- [PROVIDED PASSAGE]:
- Opening Delimiter -

The Minnesota Supreme Court will have the final say over whether guardians have the legal authority to disconnect their wards from life support.

The court's announcement this week that it will review the case of Jeffers Tschumy will for the first time in nearly 30 years revisit an end-of-life issue that could affect many of the more than 12,000 Minnesotans under guardianship who don't have health care directives. Its key question: Should guardians be required to receive a judge's sign-off before pulling the plug, or is it already part of the powers granted when they sign on for the job?

The case stems from the life and death at 57 of Tschumy, a mentally disabled man who had been under guardianship since 2008. In April 2012, he choked on food, could not be revived and was declared severely brain-damaged with little hope of recovery. Tschumy had no family and no health care directive.

Allina Health System requested that a judge allow him to be removed from life support, either by clarifying that his guardian, Joseph Vogel, had the right to make the decision or by issuing an order from the bench.

District Judge Jay Quam authorized the termination of Tschumy's life support, but denied the guardian's request for the sole power to make that decision. Tschumy died.

In a follow-up order, Quam reasoned that although guardians have a strong case to make end-of-life decisions under a state law that grants them the power to allow or withhold medical care, it does not specifically allow them to terminate life ­support. Until the Legislature decides to revisit the issue, only a judge or legally authorized representatives can order life support removed.

- Closing Delimiter -

- [EXERCISE DESCRIPTION]:
Decide whether each statement agrees with the article on the Tschumy guardianship case above. Answer yes or no and quote the words of the article that settle it.
1. Tschumy had a health care directive.
2. Judge Quam authorized ending Tschumy's life support.
3. Judge Quam gave the guardian sole power to make that decision.
The lines after this point are separate material, apart from the article on the Tschumy guardianship case.

- [DATA LISTING]:
- Opening Delimiter -

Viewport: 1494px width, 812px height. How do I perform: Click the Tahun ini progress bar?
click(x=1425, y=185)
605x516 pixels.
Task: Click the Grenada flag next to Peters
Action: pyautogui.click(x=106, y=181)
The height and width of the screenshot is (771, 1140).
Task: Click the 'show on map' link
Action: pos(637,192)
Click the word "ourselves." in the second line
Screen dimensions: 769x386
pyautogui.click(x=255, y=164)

- Closing Delimiter -

- [WRITTEN RESPONSE]:
1. No: "Tschumy had no family and no health care directive."
2. Yes: "District Judge Jay Quam authorized the termination of Tschumy's life support"
3. No: "but denied the guardian's request for the sole power to make that decision"